Research the Franchise
You should investigate and assess the franchisor and the business before you pay any initial fee or sign the legal agreement. You should ensure that you are investigating the actual company that will be your franchisor on the legal agreement. Be careful not to assess the franchisor based on any parent company or other trading company if the franchisor company is a separate company. Some investigations (as a minimum) that we recommend that you carry out include:
- Financial - you should take financial or accountants' advice and should ask to see the franchisor's accounts, and (if possible) franchisees' accounts to check that the profit and revenue levels are as reported. You need to be satisfied that the franchisor has sufficient money and assets and is not in danger of becoming insolvent.
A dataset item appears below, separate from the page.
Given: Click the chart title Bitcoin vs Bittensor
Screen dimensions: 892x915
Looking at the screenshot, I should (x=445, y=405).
You can obtain credit checks fairly inexpensively.
- Franchisees - you should ask the franchisor for a full list of existing franchisees (an ethical franchisor should have nothing to hide) and should contact as many as possible. You can ask about the support and training received, how well the business is working for the franchisee, profitability, and relations with the franchisor. One important question is to ask the franchisee whether, if he or she could turn the clock back, they would buy the franchise again.
- Companies House - you can do an inexpensive search at Companies House to check who the directors and shareholders of the franchisor are, when the company was set up, and to get a copy of the latest filed accounts for the franchisor.
- Trade Marks - You can search the online trade marks database for free. Check that the franchisor company (the one on the franchise agreement) owns UK or European registered trade marks to protect the brand name and logo. If a related company owns the trade marks then you should ask to see the licence to your franchisor company.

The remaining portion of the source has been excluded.